İ would be very happy if anyone can answer, şimdiden teşekkürler.


----------



## ancalimon

Short pants: Kısa pantolon
Normal (long) pants: Pantolon


----------



## FlyingBird

ancalimon said:


> Short pants: Kısa pantolon
> Normal (long) pants: Pantolon


Thank you, so is there any other word for saying pants or word 'pantolon' is the only way? Asking cause in english there is also trousers which mean same as pants.


----------



## ancalimon

I don't know any other Turkish words that means pantolon.  But instead of kısa pantolon, "şort" is used much more often.


----------



## Rallino

Or _kapri_, nowadays. I don't know if there's a difference. Nor whether or not _kapri_ is spelt this way. (_Capree_ maybe?)


----------



## ugurozkan

if this product is for male, you can say "bermuda" instead of "capri" 

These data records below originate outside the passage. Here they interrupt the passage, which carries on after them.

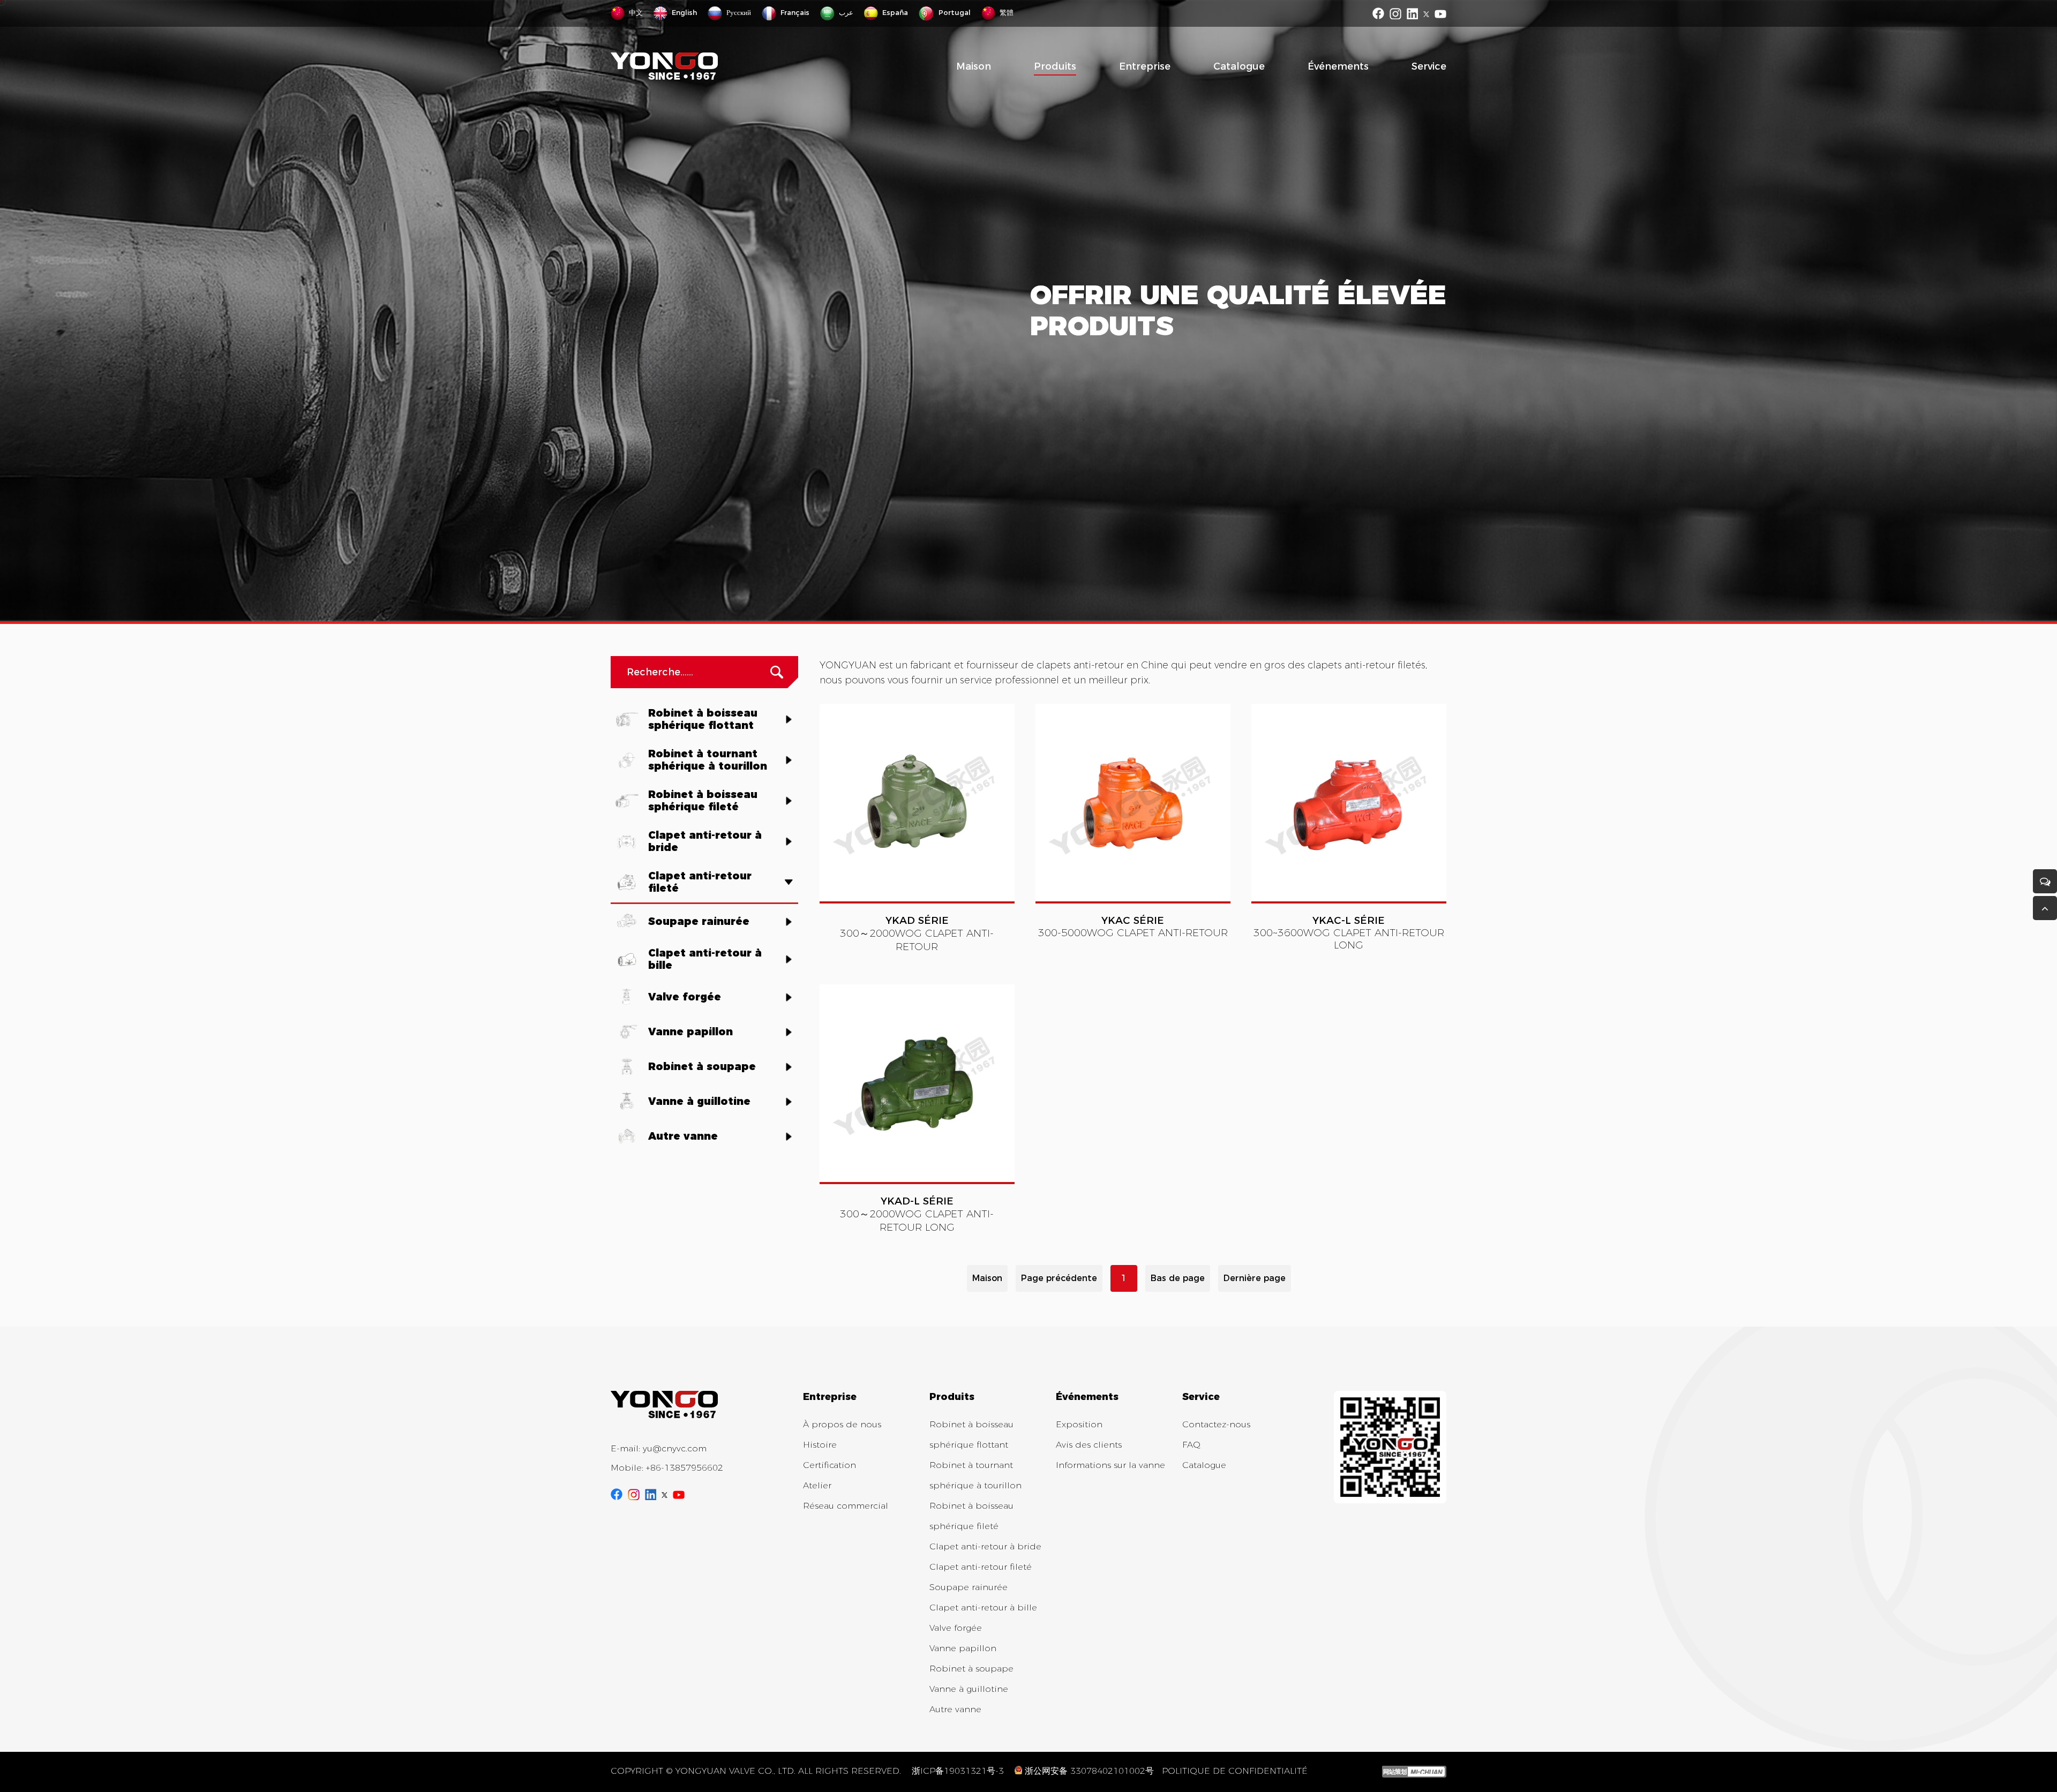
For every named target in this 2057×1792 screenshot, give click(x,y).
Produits (1055, 66)
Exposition (1079, 1424)
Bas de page (1178, 1278)
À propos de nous (842, 1424)
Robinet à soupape (971, 1668)
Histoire (820, 1445)
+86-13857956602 (684, 1468)
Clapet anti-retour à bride (985, 1546)
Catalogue (1239, 66)
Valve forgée (955, 1628)
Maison (973, 66)
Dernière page (1254, 1278)
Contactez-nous (1216, 1424)
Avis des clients (1089, 1445)
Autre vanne (955, 1709)
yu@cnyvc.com (675, 1448)
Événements (1338, 66)
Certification (829, 1465)
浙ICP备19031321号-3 (958, 1771)
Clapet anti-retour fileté (980, 1567)
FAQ (1191, 1445)
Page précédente (1059, 1278)
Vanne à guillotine (968, 1689)
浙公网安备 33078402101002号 (1089, 1771)
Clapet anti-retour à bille (983, 1607)
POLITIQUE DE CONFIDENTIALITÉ (1235, 1771)
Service (1429, 66)
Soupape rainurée (968, 1587)
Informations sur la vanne (1110, 1465)
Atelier (817, 1485)
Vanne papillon (962, 1648)
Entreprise (1144, 66)
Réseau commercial (845, 1506)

or you say "şort" for all short pants.


----------



## Gemmenita

"Pantalon" is a French word for saying "trousers" with the same meaning in Turkish.

And there is also another form of pantalon which is called "şalvar", if you google it you can see the image: a large, loose pantolon in Kurdish style.


----------



## Black4blue

Rallino said:


> Or _kapri_, nowadays. I don't know if there's a difference. Nor whether or not _kapri_ is spelt this way. (_Capree_ maybe?)

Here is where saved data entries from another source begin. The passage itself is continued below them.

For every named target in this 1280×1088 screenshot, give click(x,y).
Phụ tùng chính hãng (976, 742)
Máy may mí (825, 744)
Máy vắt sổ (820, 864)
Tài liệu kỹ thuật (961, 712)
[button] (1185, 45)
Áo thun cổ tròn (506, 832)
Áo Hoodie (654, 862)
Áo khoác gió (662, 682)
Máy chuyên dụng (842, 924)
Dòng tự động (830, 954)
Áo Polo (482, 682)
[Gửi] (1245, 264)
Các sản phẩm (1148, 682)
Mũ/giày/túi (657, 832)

_Şort_ is often over knee level, _kapri _is below knee level.

A _kapri_ looks like this:
http://www.hayatmoda.com/wp-content/uploads/2013/06/2013-erkek-spor-kapri-modelleri.1.jpg


----------



## ancalimon

Chaton.marchande said:


> "Pantalon" French word for saying "trousers" with the same meaning in Turkish.



And the word is said to be of Greek origin meaning "entirely lion" or "all passionate"... If you can find that believable especially if you remember that it was supposedly originally the name of a Christian saint.

It's especially curious that pantaloons were seen as barbaric during Roman times and there were people that got exiled for wearing them. So my own guess is that the word is not entirely Greek in origin.

The "pan" part seems like Greek in origin but the rest to me seems like Turkic in origin; most probably from *tulum* which comes from **tu* meaning "to cover", which is also the root of "dolmak" meaning "to fill".


----------